Dr. M. A. Ebrahim, Consultant Physician & Diabetolgoist spoke on Diabetic Hypertension & Endothelial dysfunction. He informed that there is compelling evidence for endothelial dysfunction in both type 1 and type 2 diabetics. This dysfunction is manifest as blunting of the biologic effect of a potent endothelium-derived vasodilator, nitric oxide, and increased production of vasoconstrictors such as angiotensin II, ET-1, and cyclooxygenase and lipoxygenase products of arachidonic acid metabolism.

These agents and other cytokines and growth factors whose production they stimulate cause acute increases in vascular tone, resulting in increases in blood pressure, and vascular and cardiac remodeling that contributes to the microvascular, macrovascular, and renal complications in diabetes. Reactive oxygen species, overproduced in diabetics, serve as signaling molecules that mediate many of the cellular biochemical reactions that result in these deleterious effects.

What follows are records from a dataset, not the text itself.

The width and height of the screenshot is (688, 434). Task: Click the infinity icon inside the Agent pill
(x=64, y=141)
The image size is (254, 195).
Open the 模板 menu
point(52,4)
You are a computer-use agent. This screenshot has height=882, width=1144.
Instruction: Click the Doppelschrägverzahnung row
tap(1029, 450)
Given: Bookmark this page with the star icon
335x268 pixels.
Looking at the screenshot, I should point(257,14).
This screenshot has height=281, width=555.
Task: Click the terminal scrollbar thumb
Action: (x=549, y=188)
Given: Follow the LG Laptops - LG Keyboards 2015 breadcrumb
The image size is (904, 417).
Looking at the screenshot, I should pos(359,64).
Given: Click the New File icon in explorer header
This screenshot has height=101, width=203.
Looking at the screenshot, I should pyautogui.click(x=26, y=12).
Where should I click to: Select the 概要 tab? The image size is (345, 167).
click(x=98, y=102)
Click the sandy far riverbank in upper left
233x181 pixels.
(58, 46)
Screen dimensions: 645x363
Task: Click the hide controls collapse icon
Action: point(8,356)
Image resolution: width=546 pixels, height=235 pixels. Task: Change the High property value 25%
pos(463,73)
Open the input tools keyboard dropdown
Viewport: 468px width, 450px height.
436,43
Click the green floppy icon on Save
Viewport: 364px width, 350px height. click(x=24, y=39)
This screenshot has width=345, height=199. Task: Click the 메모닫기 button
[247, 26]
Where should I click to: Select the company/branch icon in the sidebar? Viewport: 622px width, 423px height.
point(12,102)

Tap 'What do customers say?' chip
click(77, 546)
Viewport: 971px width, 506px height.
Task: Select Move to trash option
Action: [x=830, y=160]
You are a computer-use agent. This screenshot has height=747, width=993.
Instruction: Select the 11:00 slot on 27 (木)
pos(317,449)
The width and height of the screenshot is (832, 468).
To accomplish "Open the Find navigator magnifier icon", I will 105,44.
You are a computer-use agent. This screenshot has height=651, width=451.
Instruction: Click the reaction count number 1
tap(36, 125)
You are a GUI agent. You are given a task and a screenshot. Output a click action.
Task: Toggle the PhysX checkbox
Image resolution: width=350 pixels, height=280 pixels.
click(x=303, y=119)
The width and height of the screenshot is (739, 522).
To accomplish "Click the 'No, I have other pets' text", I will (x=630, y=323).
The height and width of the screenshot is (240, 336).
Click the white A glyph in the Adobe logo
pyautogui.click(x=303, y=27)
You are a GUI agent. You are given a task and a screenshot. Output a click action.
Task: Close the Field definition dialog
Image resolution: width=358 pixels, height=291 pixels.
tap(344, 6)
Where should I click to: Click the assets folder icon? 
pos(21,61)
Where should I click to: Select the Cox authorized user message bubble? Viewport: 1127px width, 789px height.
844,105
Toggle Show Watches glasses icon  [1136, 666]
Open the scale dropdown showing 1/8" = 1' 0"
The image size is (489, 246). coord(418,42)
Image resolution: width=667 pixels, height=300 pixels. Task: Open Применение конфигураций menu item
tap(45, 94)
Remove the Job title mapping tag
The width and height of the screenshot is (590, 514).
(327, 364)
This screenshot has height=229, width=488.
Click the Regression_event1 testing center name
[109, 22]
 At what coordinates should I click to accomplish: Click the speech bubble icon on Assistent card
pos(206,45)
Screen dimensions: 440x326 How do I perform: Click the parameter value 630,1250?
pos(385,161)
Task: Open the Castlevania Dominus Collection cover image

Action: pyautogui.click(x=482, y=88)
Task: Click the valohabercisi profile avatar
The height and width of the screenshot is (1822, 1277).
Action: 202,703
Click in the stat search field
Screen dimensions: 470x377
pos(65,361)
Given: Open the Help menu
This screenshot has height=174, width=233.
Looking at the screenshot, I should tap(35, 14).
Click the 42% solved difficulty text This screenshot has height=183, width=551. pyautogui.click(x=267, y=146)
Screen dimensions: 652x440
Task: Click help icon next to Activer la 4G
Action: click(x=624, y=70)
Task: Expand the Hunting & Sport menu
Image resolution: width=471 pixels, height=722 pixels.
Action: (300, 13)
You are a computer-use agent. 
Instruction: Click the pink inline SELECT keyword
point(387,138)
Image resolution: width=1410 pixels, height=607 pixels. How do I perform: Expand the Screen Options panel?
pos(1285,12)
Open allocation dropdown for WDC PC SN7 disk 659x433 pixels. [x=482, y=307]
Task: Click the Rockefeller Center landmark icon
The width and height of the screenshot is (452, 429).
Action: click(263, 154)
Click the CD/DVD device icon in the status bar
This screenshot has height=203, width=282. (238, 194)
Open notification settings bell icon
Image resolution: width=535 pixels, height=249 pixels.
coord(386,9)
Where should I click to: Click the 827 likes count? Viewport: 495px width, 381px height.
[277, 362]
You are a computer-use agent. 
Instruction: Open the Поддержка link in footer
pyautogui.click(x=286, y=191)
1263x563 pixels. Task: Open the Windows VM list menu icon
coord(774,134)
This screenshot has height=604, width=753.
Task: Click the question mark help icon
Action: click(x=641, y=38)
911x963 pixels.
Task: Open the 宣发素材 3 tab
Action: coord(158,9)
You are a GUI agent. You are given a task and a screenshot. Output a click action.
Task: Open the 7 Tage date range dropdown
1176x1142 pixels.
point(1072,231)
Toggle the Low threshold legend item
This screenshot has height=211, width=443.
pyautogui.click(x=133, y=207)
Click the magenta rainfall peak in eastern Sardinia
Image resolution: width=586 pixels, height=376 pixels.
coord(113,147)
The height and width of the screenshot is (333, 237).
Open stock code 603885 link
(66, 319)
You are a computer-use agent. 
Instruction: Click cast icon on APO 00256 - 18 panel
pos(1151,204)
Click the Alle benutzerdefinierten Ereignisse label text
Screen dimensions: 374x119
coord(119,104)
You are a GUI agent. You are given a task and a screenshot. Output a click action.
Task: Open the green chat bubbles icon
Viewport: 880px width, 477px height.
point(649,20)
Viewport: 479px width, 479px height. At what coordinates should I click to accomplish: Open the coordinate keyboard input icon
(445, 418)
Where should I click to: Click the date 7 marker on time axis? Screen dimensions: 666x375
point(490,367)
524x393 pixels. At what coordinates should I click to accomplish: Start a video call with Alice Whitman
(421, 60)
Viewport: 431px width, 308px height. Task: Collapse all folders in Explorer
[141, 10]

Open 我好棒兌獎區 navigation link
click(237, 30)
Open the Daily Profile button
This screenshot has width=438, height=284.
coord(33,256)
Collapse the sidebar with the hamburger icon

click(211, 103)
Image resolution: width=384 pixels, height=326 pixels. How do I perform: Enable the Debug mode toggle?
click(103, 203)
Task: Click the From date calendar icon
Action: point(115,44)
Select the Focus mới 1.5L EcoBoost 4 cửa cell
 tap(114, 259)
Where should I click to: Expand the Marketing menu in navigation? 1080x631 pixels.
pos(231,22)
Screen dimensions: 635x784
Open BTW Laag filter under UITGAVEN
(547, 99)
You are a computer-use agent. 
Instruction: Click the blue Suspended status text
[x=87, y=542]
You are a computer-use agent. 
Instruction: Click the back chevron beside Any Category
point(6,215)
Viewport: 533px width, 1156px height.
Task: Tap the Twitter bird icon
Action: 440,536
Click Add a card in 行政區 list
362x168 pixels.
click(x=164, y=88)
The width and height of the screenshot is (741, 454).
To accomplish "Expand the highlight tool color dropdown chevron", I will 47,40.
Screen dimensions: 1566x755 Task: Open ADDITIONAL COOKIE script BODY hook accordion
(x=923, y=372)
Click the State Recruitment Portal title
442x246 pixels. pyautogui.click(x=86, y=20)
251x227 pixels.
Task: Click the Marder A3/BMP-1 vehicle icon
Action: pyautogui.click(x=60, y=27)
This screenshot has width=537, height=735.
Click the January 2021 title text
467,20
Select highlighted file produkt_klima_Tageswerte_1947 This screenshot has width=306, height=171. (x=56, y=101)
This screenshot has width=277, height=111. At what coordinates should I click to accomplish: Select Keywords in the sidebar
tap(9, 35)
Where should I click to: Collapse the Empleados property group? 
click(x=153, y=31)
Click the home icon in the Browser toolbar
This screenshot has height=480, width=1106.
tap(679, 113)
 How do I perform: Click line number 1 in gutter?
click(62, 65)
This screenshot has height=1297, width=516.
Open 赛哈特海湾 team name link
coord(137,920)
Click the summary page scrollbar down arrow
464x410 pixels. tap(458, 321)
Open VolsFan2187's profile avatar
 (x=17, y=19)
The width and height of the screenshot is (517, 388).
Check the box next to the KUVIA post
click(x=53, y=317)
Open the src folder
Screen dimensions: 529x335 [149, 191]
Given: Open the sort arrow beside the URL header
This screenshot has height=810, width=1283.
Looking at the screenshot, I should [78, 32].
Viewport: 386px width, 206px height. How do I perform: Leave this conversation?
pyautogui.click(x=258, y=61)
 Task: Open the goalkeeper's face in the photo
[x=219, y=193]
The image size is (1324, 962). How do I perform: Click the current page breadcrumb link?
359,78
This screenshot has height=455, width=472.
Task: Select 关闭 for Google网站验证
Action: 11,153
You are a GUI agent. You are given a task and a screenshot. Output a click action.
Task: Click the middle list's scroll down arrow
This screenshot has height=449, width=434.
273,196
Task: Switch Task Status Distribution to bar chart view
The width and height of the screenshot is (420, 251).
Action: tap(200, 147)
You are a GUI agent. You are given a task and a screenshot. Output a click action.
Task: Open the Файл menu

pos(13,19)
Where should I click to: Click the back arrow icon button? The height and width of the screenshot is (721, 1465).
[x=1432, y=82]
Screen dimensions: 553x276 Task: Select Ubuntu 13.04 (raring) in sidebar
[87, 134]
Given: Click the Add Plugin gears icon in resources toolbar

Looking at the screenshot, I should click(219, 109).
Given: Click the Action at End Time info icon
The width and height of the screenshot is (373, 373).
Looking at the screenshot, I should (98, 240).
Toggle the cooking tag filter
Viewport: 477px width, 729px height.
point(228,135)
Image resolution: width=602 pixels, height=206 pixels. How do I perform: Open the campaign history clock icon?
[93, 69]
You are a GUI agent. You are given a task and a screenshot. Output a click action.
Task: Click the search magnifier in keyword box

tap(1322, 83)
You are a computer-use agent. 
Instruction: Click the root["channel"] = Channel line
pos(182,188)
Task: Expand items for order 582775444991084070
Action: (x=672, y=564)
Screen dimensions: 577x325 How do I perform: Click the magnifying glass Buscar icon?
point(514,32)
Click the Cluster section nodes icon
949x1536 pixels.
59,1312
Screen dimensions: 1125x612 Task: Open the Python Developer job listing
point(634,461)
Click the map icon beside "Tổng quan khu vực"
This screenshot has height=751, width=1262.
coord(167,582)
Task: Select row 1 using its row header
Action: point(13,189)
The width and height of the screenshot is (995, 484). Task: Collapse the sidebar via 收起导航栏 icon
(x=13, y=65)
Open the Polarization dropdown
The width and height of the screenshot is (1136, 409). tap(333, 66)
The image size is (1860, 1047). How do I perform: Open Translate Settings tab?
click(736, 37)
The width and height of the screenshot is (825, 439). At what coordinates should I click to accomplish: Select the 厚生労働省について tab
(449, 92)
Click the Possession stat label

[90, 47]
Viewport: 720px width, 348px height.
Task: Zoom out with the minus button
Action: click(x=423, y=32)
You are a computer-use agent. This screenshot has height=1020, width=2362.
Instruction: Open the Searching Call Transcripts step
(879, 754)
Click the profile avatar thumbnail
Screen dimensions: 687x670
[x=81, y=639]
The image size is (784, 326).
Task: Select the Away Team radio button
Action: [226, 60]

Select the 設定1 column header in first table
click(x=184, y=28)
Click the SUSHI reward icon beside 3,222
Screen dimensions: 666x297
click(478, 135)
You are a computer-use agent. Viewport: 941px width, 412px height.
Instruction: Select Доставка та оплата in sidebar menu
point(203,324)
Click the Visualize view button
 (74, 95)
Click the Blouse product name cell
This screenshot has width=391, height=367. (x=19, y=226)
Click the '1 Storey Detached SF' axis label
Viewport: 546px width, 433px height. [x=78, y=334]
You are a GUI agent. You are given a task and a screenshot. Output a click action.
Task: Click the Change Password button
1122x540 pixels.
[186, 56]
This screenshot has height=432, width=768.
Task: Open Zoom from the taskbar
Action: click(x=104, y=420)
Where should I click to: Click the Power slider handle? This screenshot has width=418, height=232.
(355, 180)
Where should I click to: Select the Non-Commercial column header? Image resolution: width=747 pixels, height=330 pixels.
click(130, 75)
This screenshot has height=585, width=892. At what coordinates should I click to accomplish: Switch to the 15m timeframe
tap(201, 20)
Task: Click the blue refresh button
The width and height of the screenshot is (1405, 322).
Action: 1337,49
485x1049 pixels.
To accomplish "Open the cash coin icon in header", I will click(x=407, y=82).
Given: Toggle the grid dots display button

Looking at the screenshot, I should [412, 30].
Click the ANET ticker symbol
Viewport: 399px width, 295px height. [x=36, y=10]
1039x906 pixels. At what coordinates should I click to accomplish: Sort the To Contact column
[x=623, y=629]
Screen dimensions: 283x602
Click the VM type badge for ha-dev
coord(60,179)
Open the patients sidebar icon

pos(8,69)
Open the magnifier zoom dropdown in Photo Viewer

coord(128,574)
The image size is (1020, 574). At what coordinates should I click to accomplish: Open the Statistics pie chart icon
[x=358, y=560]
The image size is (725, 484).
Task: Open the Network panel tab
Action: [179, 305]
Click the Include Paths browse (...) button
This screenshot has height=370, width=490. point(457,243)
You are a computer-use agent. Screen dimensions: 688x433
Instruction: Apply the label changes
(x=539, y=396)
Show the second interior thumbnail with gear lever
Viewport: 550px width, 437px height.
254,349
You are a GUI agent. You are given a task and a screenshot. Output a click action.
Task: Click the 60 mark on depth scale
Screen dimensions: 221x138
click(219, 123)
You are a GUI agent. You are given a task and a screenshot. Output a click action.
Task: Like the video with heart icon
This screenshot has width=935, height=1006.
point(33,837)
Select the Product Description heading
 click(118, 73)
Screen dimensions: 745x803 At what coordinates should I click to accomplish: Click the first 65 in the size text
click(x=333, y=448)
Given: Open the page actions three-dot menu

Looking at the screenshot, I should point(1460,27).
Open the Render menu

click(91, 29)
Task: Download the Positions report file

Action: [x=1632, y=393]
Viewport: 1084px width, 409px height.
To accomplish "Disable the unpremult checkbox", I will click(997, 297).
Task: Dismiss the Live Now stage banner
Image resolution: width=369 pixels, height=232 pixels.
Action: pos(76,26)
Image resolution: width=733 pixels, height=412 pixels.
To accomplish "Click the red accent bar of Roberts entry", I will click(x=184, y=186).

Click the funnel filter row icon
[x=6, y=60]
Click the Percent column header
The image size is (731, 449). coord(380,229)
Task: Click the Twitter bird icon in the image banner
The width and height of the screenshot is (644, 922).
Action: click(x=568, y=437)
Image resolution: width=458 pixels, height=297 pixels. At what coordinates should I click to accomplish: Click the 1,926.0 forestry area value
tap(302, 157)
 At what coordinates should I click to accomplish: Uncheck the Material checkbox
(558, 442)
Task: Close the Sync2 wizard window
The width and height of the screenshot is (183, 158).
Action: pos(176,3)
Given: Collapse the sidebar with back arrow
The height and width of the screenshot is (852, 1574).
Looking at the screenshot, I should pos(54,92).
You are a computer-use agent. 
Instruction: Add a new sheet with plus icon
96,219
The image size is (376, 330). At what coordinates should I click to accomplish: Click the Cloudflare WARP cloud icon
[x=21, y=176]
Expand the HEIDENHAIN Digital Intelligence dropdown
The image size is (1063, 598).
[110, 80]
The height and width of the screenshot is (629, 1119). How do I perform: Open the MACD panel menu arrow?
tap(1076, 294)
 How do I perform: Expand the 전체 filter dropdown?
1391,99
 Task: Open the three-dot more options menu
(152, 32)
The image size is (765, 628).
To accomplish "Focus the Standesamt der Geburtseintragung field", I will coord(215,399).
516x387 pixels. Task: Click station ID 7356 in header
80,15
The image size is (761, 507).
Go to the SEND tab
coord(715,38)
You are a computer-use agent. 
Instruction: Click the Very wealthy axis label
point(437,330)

Adverse vascular consequences associated with endothelial dysfunction in diabetes mellitus are Decreased nitric oxide formation, release, and action Increased formation of reactive oxygen species Decreased prostacyclin formation and release Increased formation of vasoconstrictor prostanoid Increased formation and release of ET-1 Increased lipid oxidation Increased cytokine and growth factor production Increased adhesion molecule expression Hypertension Changes in heart and vessel wall structure Acceleration of the atherosclerotic process Treatment with antioxidants and with inhibitors of the renin-angiotensin system may reverse some of the pathologic vascular changes associated with endothelial dysfunction.

Dr. Rehan Omar, Consultant Cardiologists talked about health tusami including Diabetes. He informed that Diabetes is the leading cause of related deaths. It is five times more prevalent in Pakistan.

The situation in Pakistan, as he mentioned is also getting worse and according to International Diabetes Federation, we have a diabetes prevalence of about 7.1% and it is estimated that if steps are not taken than Pakistan will become the 4th leading country in the world by 2030 in terms of having the number of people with diabetes.

Dr. Khurshid Khan Consultant Diabetologist  and endocrinologist from Jinnah hospital Lahore,  spoke on Diabetic nephropathy: from prevention to treatment. He informed that Diabetic nephropathy is a progressive kidney disease. It is more common in ESRD in United States. The exact cause of diabetic nephropathy is unknown, but it is believed that uncontrolled high blood sugar leads to the development of kidney damage, especially when high blood pressure is also present. In some cases, your genes or family history may also play a role.

Diabetic nephropathy generally goes along with other diabetes complications including high blood pressure, retinopathy and blood vessel changes. The goals of the treatment are to keep the kidney disease from getting worse and prevent complications. Controlling high blood pressure is the most effective way of slowing kidney damage from diabetic nephropathy.

All persons with diabetes should have a yearly checkup with their doctor to have their blood and urine tested for signs of possible kidney problems. Persons with kidney disease should avoid contrast dyes that contain iodine, if possible. These dyes are removed through the kidneys and can worsen kidney function.

It is also very important to control lipid levels, maintain a healthy weight, and engage in regular physical activity.

Dr. M. Tahir Chaudhry from Lahore informed that Diabetes is the leading cause of blindness and ESRD. Diabetes women are at high risk for CHD. Tight diabetic control reduces casdiovascular complication by 50%.

Earlier, the course was followed by Experts Panel Discussion. The panelists were Prof. Javed Akram, Prof. Dr. Khurshid, Dr. Shehla Akram ,Dr. Rehan Omar, Dr. Najmul Islam, Dr. M. A. Ibrahim, Dr. Syed Mansoor Ali, Dr. Obaid Hashmi, Dr. Najam F. Mamdi, Dr. Riasal Ali Khan. The course concluded with a vote of thanks by Dr. Syed Mansoor Ali, President Primary Care Diabetes Association and certificate distribution amongst the participants.